▸ Set exercise:
Return the material from the line with "Collapse the lib/ root node" to the line with "The image size is (1288, 952).", unchanged.

==== Dataset extract

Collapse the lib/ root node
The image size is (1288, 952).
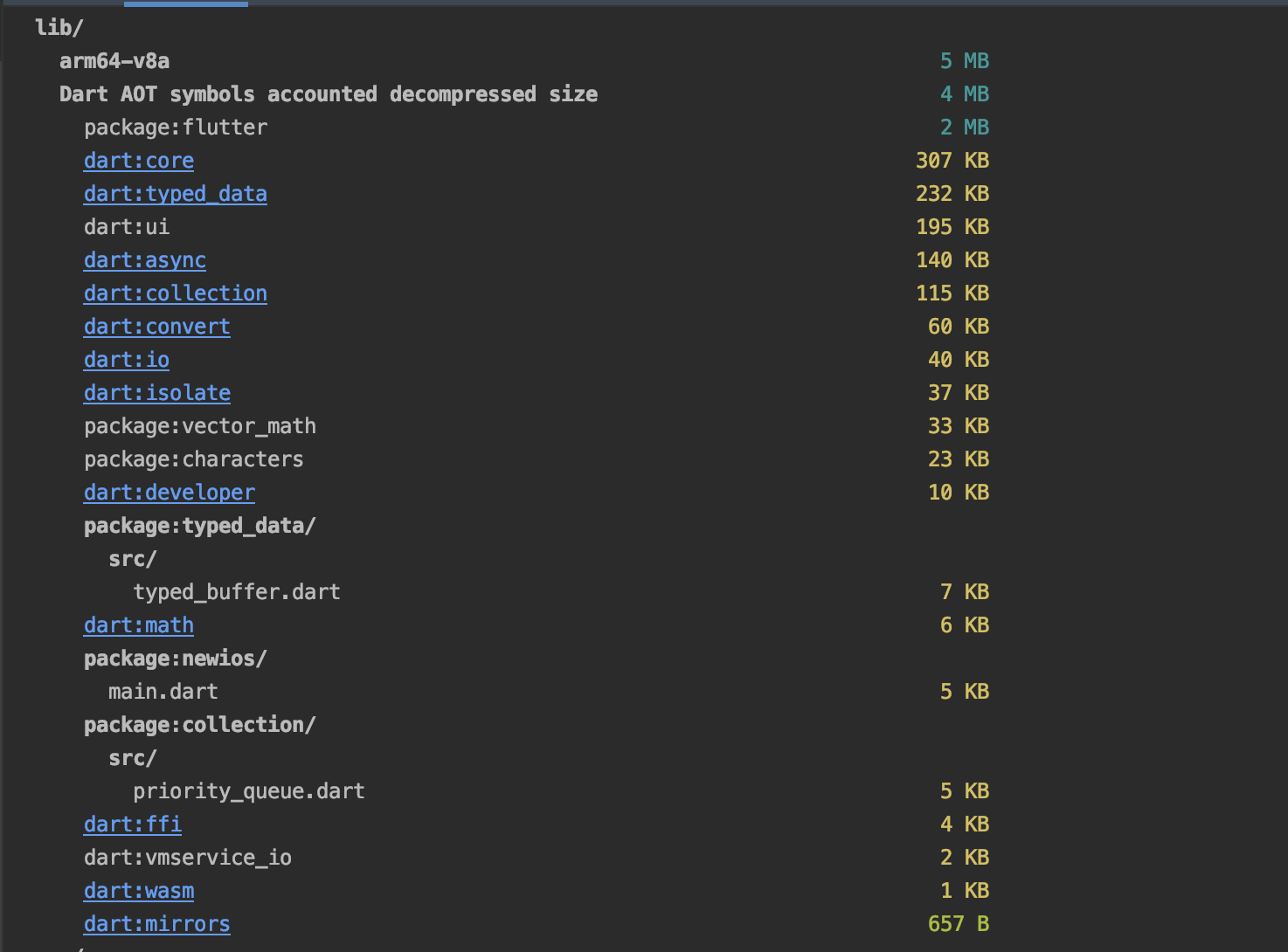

========
==== Dataset extract

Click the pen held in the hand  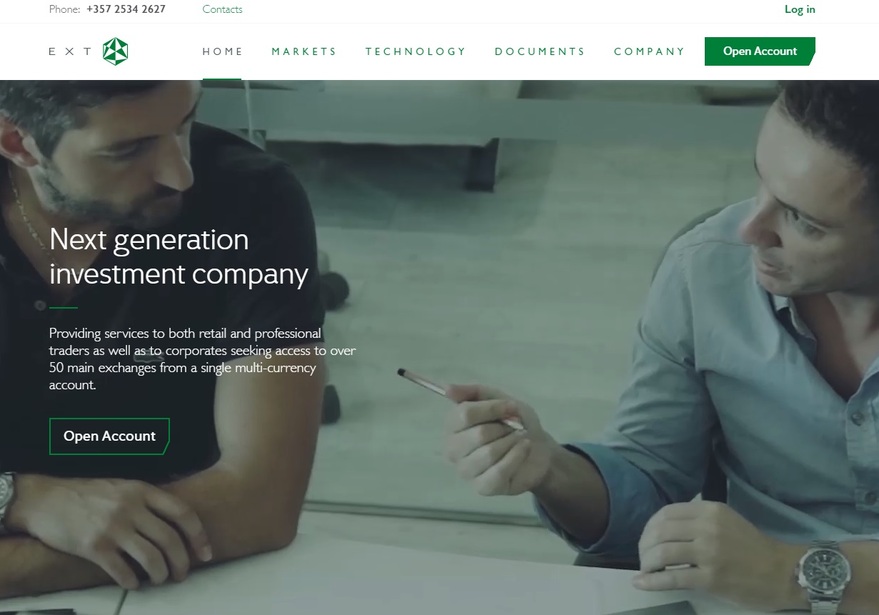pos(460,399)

========
==== Dataset extract

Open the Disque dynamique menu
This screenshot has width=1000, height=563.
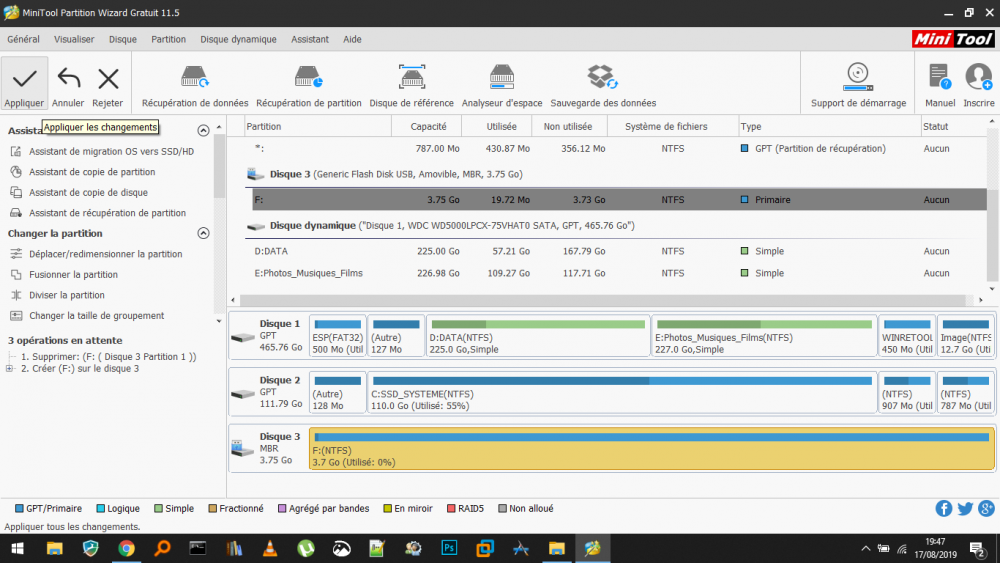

========

▸ Finished exercise:
Collapse the lib/ root node
The image size is (1288, 952).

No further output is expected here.